> **WORK REQUEST**:
Starting at the line that contains "The width and", reproduce every line through the end of the entries below, with no pictures in the copy.

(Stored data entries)

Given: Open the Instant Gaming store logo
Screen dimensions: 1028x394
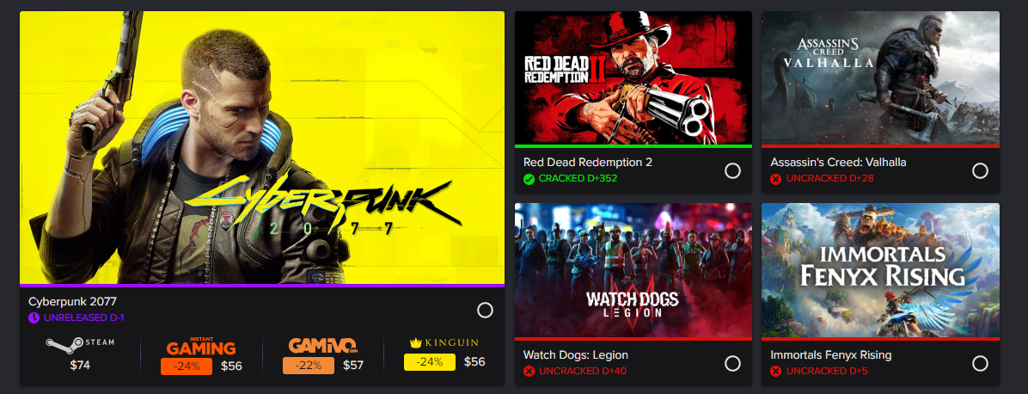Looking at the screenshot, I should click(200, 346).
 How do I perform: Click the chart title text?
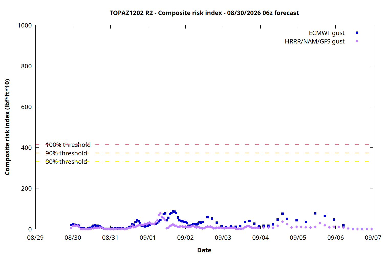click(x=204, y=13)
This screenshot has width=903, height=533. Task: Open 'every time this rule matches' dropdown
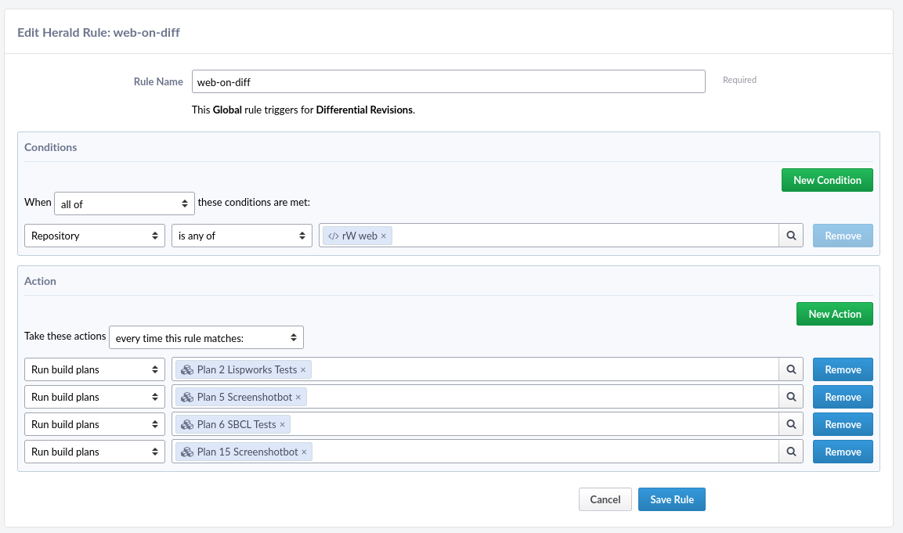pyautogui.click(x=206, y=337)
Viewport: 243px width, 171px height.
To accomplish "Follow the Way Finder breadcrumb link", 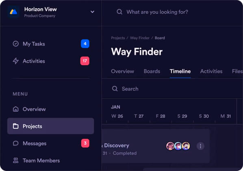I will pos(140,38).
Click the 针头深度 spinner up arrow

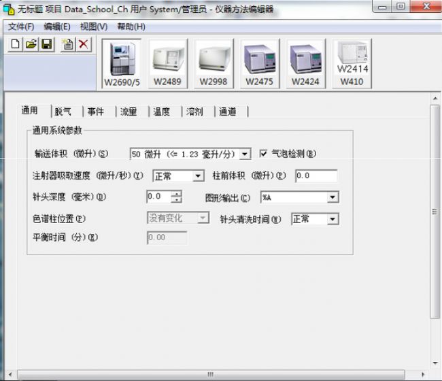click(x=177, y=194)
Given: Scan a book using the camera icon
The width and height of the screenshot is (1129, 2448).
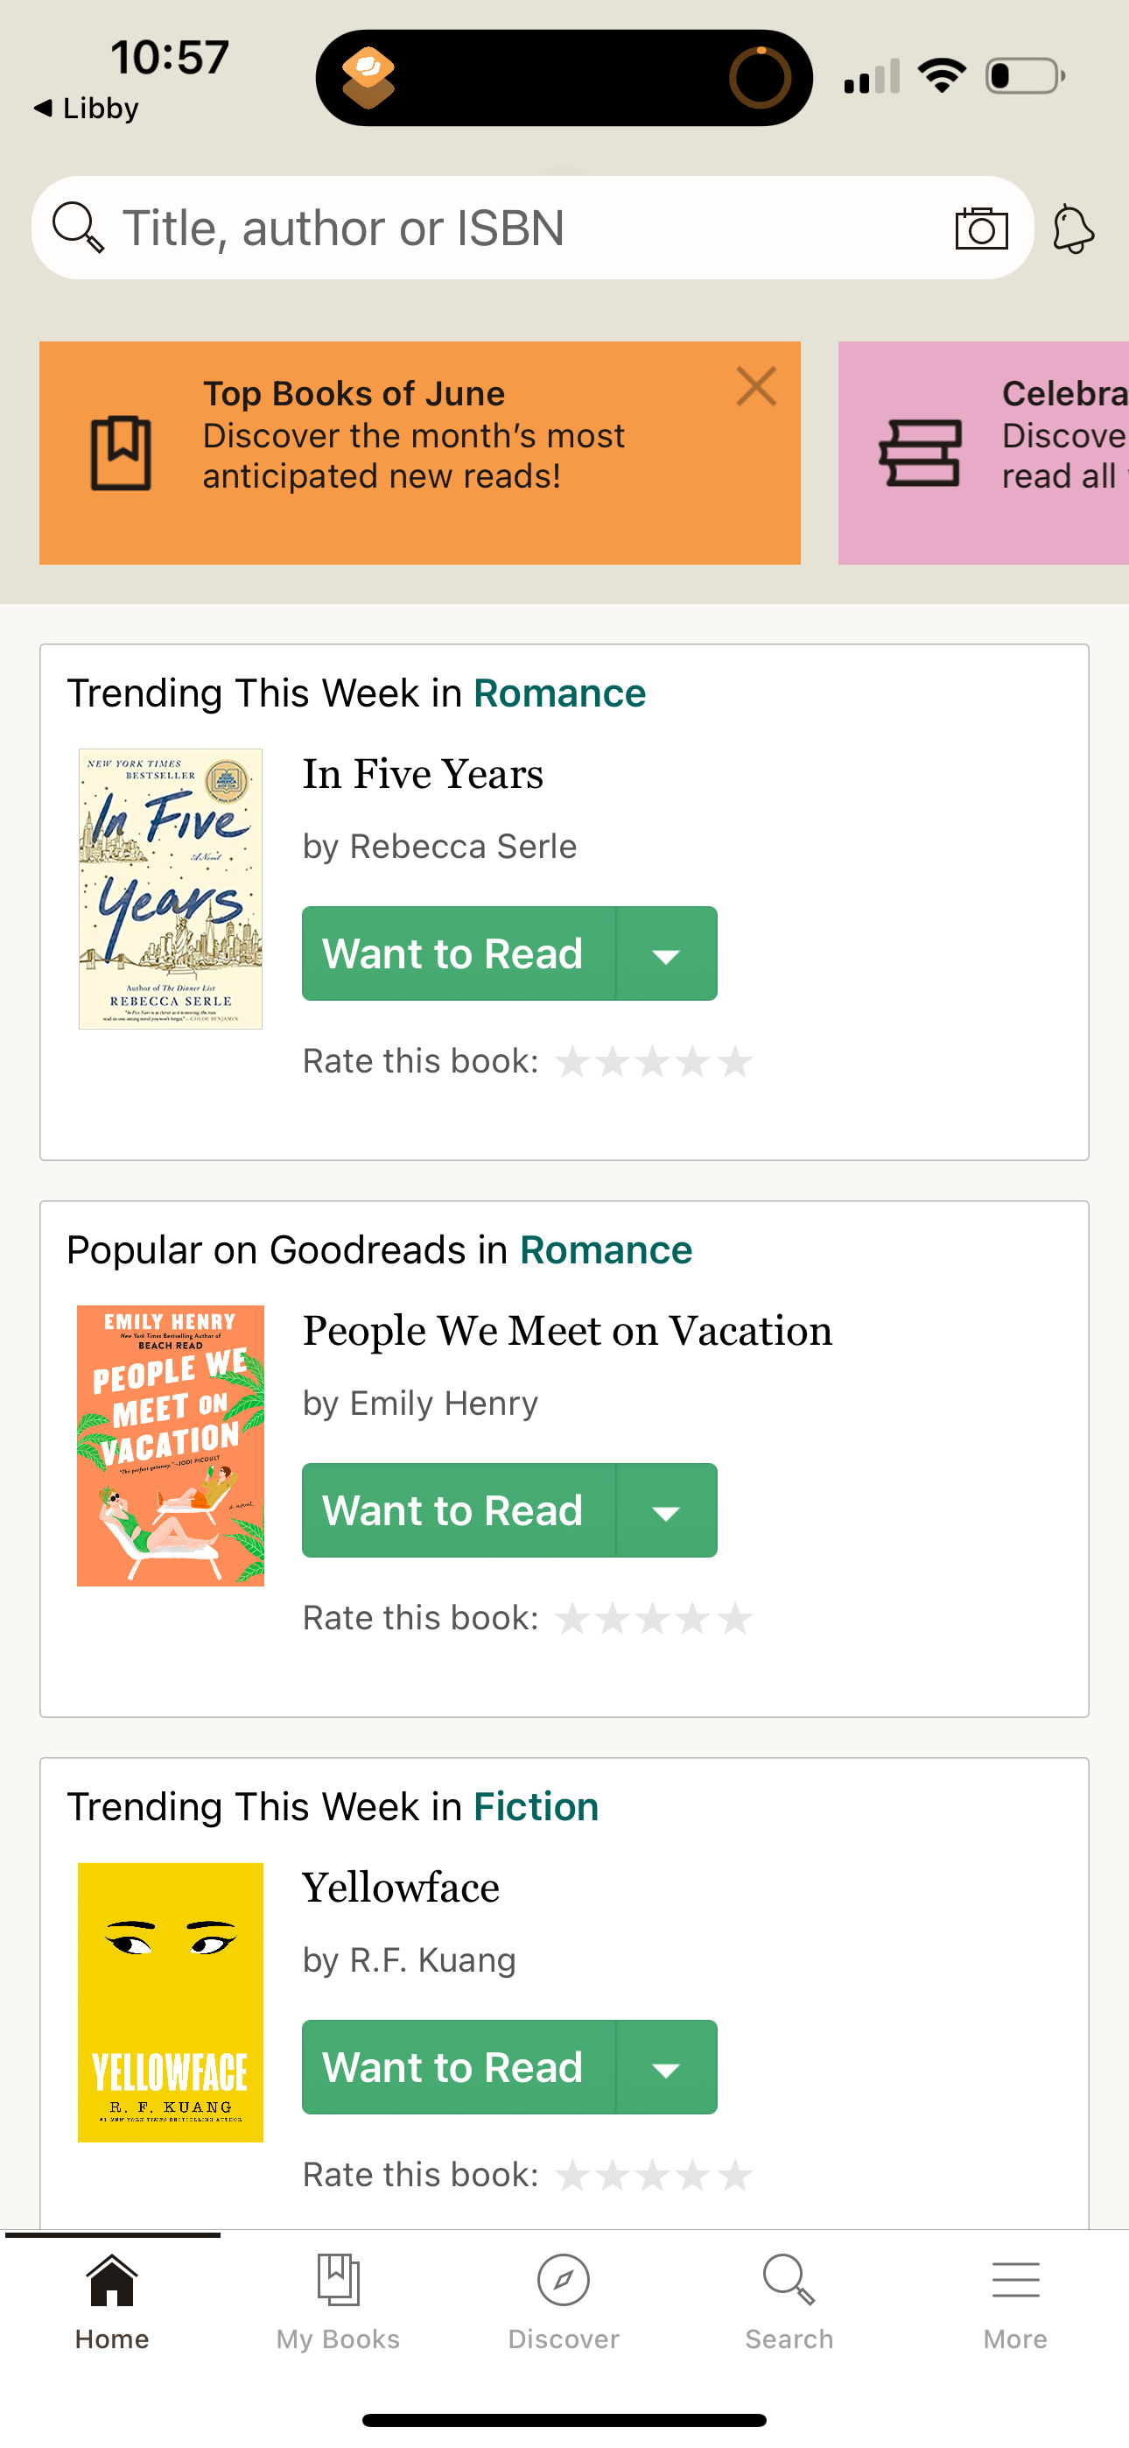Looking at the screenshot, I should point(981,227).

> **EXPECTED ANSWER**:
The width and height of the screenshot is (1129, 2448).
Looking at the screenshot, I should point(981,227).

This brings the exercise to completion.